■ Work to do
Copy out the entries word for word, from the very first line down to the line containing "pos(134,91)", including both of those lines. Leave the pictures out of your copy.

[start]

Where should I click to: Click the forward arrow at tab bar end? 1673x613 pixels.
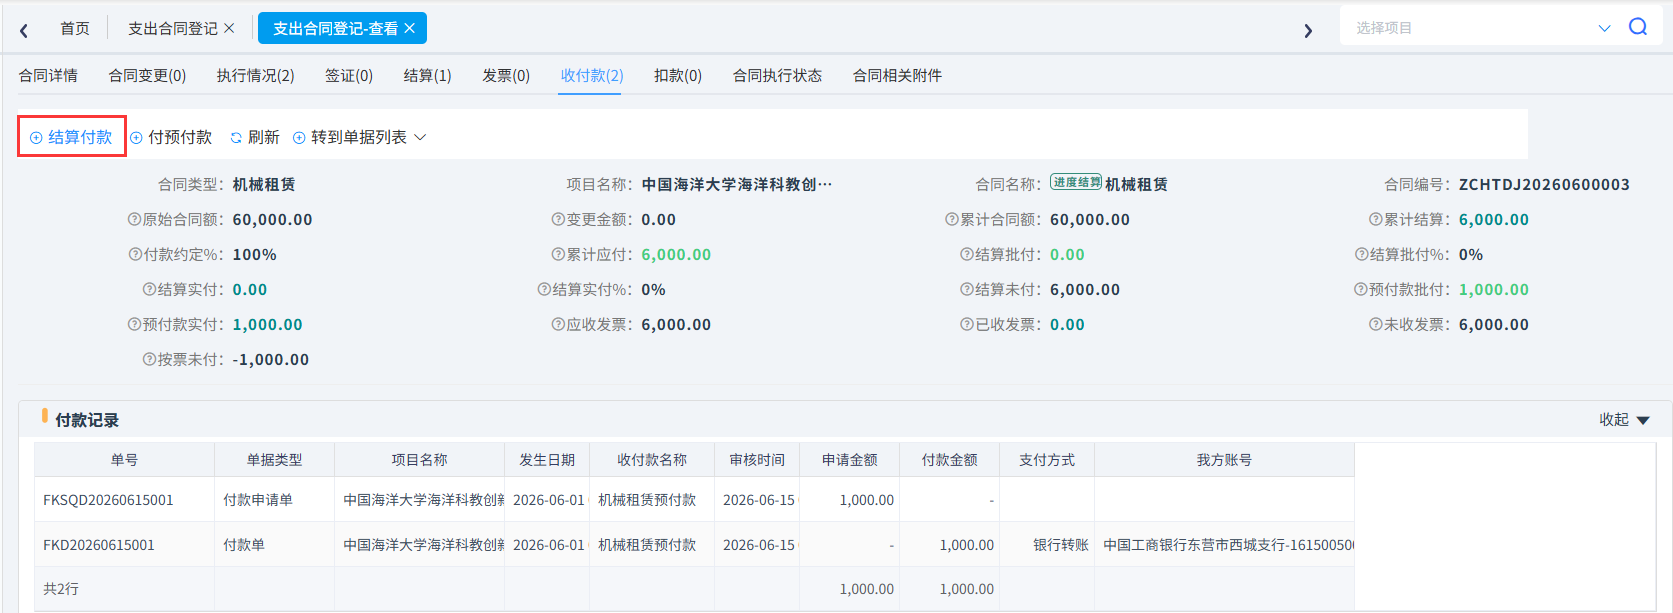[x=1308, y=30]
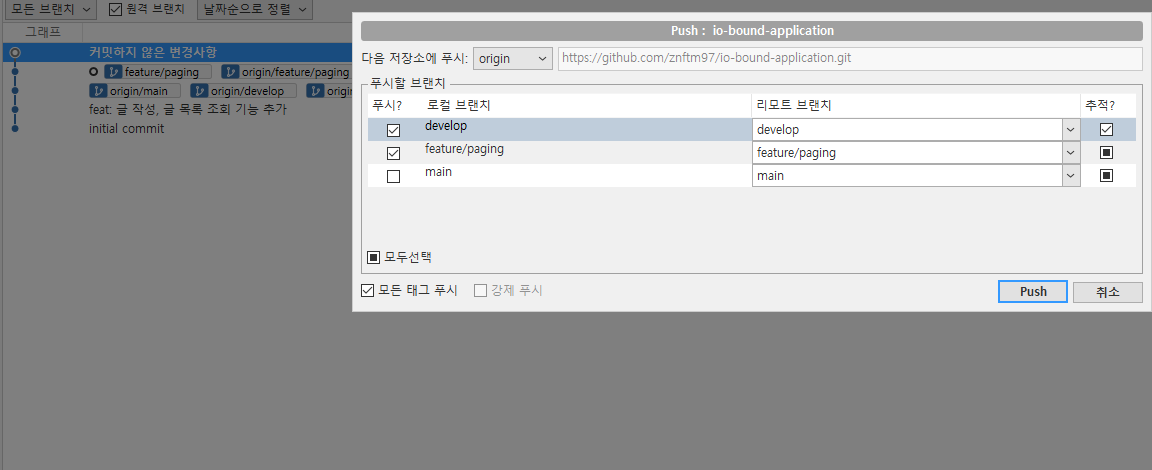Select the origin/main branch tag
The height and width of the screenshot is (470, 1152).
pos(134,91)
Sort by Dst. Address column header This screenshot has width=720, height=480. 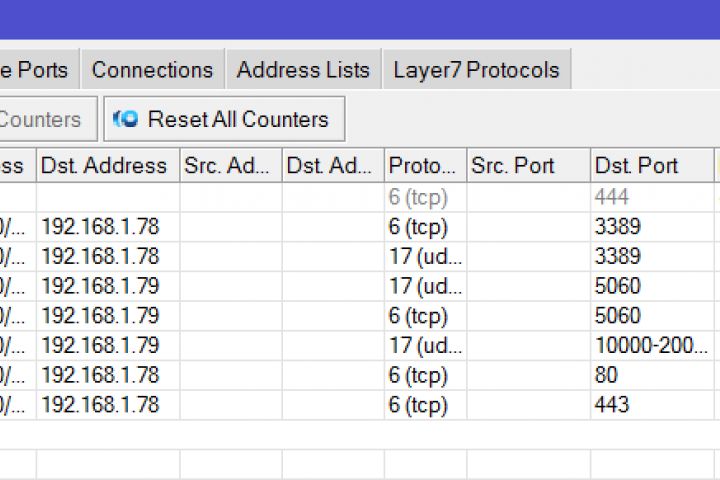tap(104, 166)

[end]

■ Result below
Where should I click to: Click the forward arrow at tab bar end? 1673x613 pixels.
[x=1308, y=30]
Select the origin/main branch tag
The height and width of the screenshot is (470, 1152).
pos(134,91)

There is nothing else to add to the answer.